*EXERCISE DESCRIPTION*.
Reproduce the material from the line with "[Reset Search] (970, 415)" to the line with "Toy Haulers (489, 756)", putting "5th Wheels" where "Fifth Wheels" appears and leaving everything else as it is.

Saved entries

◆ ◆ ◆ ◆

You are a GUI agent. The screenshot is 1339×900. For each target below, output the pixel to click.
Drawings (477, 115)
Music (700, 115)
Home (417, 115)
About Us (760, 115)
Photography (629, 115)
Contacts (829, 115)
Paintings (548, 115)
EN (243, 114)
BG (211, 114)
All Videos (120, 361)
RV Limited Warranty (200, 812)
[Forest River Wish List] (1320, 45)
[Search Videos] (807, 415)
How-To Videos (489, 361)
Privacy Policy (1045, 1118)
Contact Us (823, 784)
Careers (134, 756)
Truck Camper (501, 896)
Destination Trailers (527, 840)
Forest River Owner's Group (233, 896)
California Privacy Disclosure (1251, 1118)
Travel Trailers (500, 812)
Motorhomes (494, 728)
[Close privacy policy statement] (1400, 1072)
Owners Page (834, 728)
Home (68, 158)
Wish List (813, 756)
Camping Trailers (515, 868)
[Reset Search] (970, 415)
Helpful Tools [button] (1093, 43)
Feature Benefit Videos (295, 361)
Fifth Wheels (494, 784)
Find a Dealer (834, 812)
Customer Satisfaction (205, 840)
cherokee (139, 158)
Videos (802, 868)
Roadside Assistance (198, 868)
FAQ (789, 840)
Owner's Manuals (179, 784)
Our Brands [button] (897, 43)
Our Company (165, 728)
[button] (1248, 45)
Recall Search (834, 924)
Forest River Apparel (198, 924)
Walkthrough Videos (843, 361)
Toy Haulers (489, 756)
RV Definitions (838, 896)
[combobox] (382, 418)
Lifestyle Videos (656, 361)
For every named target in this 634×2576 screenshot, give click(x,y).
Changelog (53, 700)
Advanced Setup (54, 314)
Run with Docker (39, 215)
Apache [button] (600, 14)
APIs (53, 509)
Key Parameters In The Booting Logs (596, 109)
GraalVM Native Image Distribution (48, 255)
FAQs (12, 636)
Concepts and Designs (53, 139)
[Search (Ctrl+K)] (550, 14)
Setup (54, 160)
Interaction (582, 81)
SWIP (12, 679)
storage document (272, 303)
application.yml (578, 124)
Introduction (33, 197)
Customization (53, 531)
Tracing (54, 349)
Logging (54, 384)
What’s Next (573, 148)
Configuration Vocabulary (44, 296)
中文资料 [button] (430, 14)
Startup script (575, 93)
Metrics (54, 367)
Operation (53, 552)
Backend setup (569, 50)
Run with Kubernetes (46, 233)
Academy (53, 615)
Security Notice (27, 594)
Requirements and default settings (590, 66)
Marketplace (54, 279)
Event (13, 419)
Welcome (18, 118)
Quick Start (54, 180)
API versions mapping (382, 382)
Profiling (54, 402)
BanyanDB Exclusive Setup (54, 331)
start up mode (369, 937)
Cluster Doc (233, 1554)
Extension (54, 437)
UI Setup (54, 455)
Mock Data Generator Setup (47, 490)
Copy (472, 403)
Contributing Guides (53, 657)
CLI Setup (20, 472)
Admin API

◆ ◆ ◆ ◆

*RESULT OF THE TASK*.
[Reset Search] (970, 415)
Helpful Tools [button] (1093, 43)
Feature Benefit Videos (295, 361)
5th Wheels (494, 784)
Find a Dealer (834, 812)
Customer Satisfaction (205, 840)
cherokee (139, 158)
Videos (802, 868)
Roadside Assistance (198, 868)
FAQ (789, 840)
Owner's Manuals (179, 784)
Our Brands [button] (897, 43)
Our Company (165, 728)
[button] (1248, 45)
Recall Search (834, 924)
Forest River Apparel (198, 924)
Walkthrough Videos (843, 361)
Toy Haulers (489, 756)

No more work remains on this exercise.